#### [THE TASK]
Put the lines into a JSON list of strings, one string per line and no blank lines, starting at the first line and ending with the line that contains "Looking at the screenshot, I should tap(357, 322).".

═════ RECORDS SHOWN ═════

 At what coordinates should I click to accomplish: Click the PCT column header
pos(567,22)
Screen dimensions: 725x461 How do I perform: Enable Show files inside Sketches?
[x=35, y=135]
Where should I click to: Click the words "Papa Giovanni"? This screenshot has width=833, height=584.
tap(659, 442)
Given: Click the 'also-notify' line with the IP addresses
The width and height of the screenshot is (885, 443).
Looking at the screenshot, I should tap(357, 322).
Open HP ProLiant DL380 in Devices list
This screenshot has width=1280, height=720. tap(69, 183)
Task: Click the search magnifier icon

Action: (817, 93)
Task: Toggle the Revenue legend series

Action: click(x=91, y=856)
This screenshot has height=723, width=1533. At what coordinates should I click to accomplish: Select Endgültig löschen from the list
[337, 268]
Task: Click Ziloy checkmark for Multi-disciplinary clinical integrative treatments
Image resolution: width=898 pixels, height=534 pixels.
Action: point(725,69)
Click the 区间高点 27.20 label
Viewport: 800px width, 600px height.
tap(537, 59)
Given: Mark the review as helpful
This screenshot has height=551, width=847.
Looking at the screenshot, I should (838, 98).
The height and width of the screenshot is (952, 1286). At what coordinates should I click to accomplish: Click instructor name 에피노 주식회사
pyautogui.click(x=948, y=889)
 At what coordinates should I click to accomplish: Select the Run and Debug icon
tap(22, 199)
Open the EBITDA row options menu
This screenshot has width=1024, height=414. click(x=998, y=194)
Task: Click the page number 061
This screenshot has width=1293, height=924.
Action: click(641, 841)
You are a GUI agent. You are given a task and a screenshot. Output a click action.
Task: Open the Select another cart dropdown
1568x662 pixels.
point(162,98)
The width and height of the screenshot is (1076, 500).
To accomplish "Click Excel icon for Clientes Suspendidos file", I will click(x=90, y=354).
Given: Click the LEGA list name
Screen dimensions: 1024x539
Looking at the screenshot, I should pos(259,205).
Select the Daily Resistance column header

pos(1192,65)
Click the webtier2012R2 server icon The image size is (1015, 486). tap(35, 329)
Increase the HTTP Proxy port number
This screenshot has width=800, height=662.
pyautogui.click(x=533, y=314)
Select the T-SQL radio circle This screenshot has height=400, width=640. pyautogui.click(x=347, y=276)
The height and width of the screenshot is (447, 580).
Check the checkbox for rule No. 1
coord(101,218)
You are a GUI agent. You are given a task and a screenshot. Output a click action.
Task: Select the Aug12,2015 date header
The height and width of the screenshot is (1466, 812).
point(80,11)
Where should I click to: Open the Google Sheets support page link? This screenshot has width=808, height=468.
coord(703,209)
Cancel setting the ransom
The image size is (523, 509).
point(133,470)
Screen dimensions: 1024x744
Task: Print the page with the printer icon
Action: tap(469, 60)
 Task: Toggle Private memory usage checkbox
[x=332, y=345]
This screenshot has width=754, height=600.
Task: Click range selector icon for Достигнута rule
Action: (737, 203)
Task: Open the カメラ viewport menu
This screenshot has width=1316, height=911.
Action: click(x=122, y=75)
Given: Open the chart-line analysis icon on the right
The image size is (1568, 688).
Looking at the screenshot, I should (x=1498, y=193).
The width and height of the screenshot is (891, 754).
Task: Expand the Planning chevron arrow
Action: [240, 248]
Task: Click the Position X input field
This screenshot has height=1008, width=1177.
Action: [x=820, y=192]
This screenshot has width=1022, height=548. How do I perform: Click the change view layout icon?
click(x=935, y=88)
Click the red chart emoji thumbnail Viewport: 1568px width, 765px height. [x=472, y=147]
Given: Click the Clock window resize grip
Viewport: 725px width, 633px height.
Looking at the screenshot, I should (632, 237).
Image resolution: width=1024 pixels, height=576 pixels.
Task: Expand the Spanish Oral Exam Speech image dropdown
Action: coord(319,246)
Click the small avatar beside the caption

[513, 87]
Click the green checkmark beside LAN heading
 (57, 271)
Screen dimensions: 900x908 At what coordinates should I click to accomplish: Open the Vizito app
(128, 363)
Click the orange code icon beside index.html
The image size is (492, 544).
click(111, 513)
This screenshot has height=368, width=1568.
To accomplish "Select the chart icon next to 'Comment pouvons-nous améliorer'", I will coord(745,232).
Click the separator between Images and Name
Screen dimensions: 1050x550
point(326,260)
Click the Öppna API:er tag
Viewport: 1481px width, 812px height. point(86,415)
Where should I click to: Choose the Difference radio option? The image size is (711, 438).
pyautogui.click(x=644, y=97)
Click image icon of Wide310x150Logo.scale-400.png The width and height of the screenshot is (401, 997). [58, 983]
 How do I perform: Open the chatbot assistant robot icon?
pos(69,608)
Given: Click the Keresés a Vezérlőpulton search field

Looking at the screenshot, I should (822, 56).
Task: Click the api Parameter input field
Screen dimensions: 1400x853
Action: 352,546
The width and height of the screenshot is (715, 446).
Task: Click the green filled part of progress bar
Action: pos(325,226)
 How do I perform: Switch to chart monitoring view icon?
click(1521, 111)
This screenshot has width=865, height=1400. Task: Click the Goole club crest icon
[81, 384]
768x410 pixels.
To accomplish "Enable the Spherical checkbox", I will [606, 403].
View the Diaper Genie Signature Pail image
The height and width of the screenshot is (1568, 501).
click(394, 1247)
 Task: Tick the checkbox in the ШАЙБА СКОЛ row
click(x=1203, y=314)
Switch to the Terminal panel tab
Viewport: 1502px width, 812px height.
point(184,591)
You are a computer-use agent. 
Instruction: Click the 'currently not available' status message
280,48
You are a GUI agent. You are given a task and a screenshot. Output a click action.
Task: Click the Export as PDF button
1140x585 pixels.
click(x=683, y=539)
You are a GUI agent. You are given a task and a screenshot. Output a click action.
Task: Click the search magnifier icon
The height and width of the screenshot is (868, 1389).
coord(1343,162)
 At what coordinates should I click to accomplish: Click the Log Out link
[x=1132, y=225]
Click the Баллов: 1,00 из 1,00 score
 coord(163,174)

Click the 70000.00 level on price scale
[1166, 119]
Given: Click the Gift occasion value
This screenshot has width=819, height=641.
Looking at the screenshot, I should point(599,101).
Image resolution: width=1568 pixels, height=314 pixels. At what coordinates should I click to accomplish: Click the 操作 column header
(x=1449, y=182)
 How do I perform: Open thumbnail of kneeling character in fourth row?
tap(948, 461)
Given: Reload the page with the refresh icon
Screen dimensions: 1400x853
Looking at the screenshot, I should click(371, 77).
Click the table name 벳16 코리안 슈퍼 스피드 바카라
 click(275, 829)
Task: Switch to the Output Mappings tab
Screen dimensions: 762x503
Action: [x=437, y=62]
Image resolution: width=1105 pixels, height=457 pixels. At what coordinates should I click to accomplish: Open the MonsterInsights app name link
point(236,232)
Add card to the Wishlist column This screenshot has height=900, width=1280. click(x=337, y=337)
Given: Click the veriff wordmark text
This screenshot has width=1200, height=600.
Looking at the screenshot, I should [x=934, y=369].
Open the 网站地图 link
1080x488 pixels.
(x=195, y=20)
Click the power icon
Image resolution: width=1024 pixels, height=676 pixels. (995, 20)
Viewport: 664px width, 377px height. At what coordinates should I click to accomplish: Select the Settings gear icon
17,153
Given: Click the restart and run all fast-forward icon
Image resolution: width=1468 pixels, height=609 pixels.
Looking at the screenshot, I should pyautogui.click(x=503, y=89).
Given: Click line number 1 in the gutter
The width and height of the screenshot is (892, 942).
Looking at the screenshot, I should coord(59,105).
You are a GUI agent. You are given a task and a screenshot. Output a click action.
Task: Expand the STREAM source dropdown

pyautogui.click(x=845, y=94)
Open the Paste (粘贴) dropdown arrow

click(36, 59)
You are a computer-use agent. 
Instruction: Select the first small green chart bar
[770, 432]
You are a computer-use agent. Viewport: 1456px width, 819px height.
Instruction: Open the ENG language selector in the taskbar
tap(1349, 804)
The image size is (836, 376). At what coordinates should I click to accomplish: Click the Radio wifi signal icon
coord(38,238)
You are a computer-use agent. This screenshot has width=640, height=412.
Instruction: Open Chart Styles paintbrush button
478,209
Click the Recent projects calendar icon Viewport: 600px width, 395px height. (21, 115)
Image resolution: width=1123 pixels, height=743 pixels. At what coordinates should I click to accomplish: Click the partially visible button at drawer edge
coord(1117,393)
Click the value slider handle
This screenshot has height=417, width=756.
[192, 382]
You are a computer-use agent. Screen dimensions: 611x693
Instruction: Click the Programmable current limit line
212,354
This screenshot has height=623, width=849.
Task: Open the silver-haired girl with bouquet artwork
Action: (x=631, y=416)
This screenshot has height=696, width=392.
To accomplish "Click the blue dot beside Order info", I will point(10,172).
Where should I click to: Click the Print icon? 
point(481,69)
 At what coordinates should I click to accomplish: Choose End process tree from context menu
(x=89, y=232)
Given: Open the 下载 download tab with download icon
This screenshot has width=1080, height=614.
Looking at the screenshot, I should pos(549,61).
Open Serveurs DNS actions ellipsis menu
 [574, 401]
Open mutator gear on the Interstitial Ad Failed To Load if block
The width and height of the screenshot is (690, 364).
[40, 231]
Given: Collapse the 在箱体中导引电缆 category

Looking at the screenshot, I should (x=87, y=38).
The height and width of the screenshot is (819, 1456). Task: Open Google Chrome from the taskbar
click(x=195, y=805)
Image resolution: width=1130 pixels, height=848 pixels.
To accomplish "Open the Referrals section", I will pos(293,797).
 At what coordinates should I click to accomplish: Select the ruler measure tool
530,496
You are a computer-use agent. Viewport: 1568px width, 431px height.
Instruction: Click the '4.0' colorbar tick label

═════

#### [THE COMPLETED TASK]
[
  " At what coordinates should I click to accomplish: Click the PCT column header",
  "pos(567,22)",
  "Screen dimensions: 725x461 How do I perform: Enable Show files inside Sketches?",
  "[x=35, y=135]",
  "Where should I click to: Click the words \"Papa Giovanni\"? This screenshot has width=833, height=584.",
  "tap(659, 442)",
  "Given: Click the 'also-notify' line with the IP addresses",
  "The width and height of the screenshot is (885, 443).",
  "Looking at the screenshot, I should tap(357, 322)."
]